Servants  Ivan Ostrochovsky's stunning, noir-influenced film is similarly, though more immediately, concerned with the power of the state over the moral and spiritual lives of its citizens. The setting here, rather than present-day Iran, is Czechoslakia in 1980, as the totalitarian communist government attempts to root out resistance within the Catholic Church, specifically in a Bratislava seminary where some teachers and pupils have expressed criticism of the state-sponsored Pacem in Terris movement. In Ostrochovsky's vision of the past, this historical milieu is a strange and ghostly space shot through with dread; a soul-crushing, Kafka-esque nightmare. Yet, there is a stark beauty and a sense of mystery within every monochrome frame. The spiritual tumult of the young priests-in-training and their aged ecclesiastical mentors is most evocatively expressed in Servants' many moments of eerie calm, only barely suppressing the profound anxiety just below the surface. 

Merkel – Anatomy of a Crisis Centering on Angela Merkel's bold and fateful decision to allow hundreds of thousands of Syrian refugees to enter and seek asylum in Germany, Stephen Wagner's film focuses, above all, on the long period of indecision and the behind-the-scenes bureaucratic wrangling and maneuvering that led up to Merkel's eventual, humane stance. It's a political thriller of sorts, but one concerned with the place (or possibility) of morality and empathy in a world of Realpolitik pragmatism and micromanaged economic minutiae.
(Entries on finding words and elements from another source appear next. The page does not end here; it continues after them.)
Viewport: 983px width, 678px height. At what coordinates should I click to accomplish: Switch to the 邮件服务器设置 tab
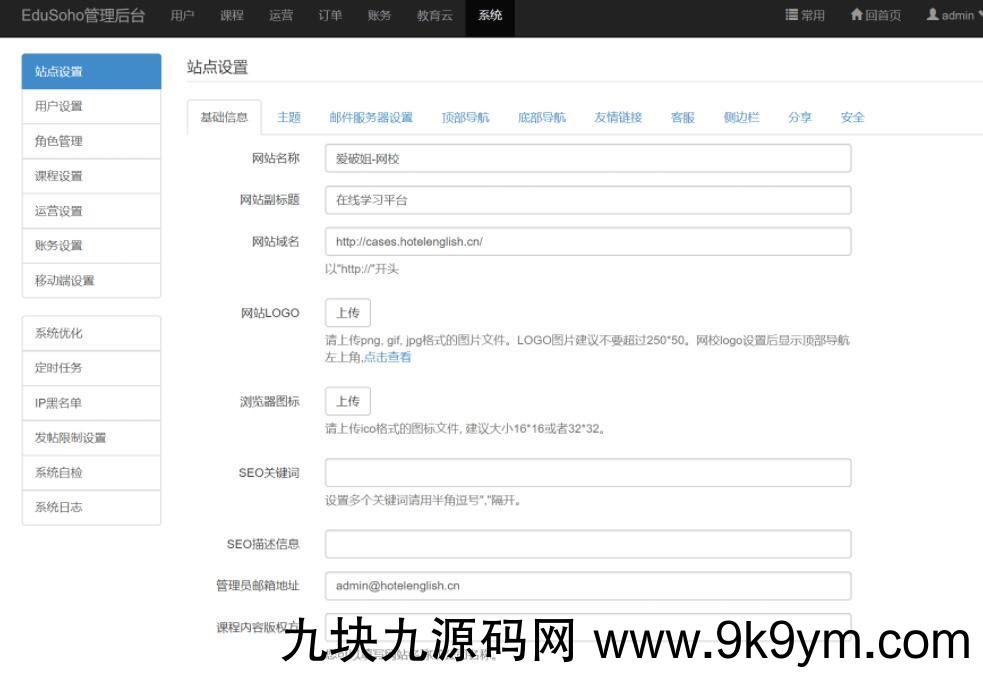[x=371, y=117]
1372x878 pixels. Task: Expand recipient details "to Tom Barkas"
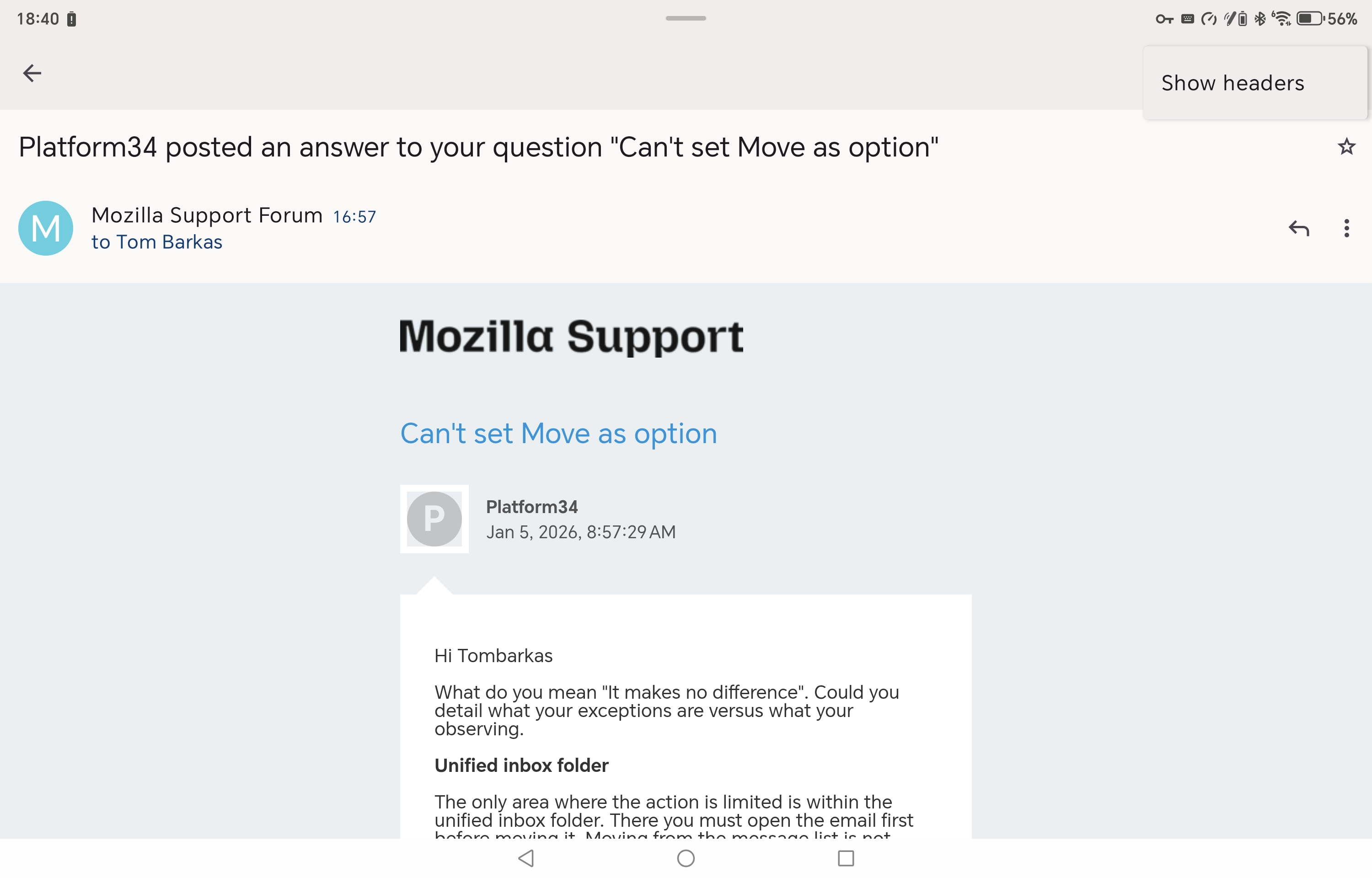coord(157,242)
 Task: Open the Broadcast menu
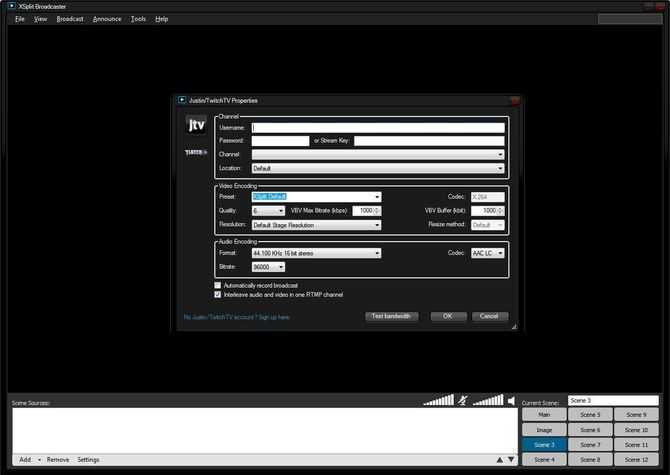click(70, 19)
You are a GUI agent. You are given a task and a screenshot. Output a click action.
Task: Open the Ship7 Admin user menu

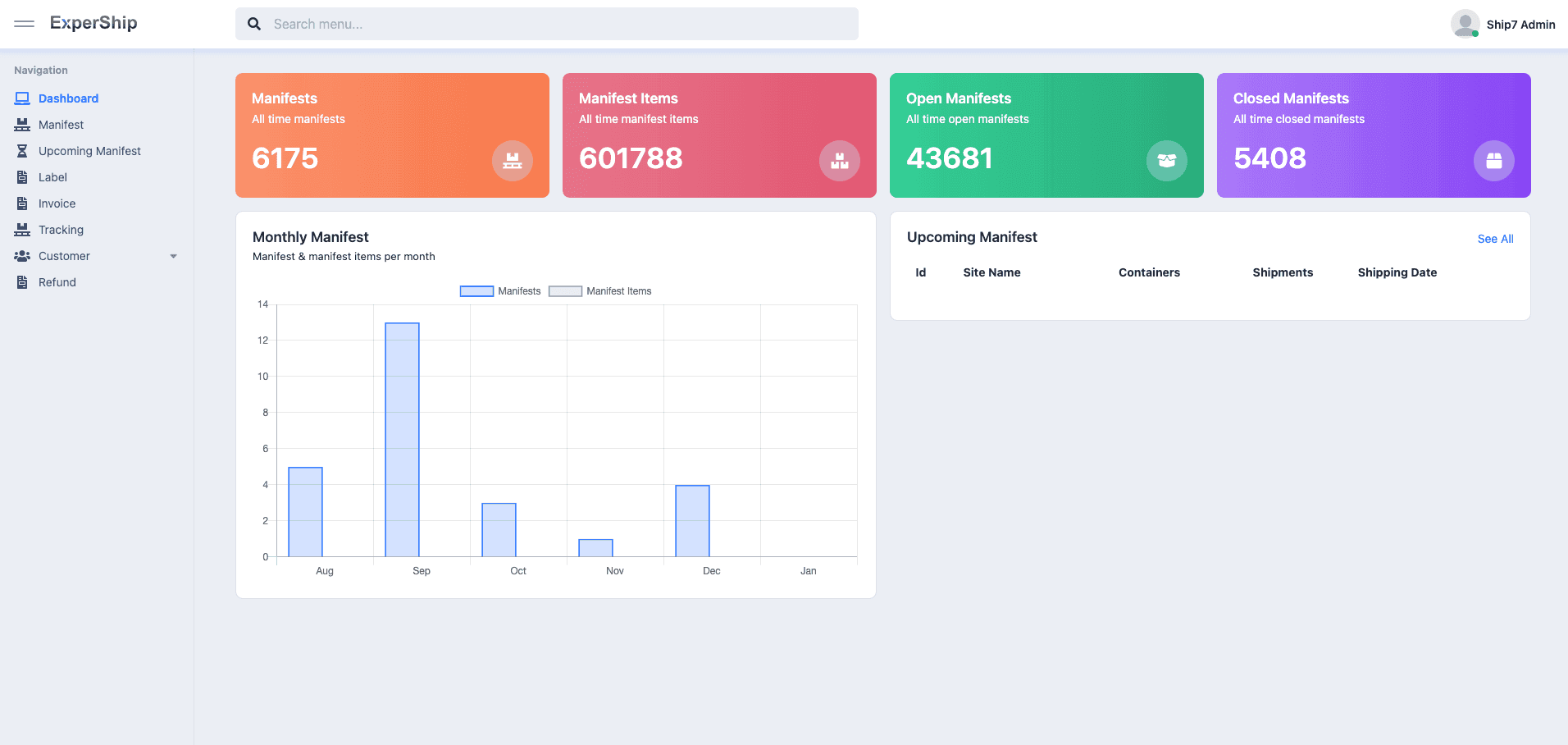(1520, 25)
As Merkel, Imogen Kogge is excellent, transcending mere impersonation, and the rest of the cast is nearly as strong. Though Wagner's style is rather pedestrian and clearly televisual, his vocabulary of rapid cuts between scenes and locales, frequent establishing shots of European capital cities, and news footage mixed in with terse conversations in state offices, cars, and via phone meetings feels perfectly pitched as an aesthetic representing the complicated governmental and intergovernmental strata of present-day Germany and the E.U.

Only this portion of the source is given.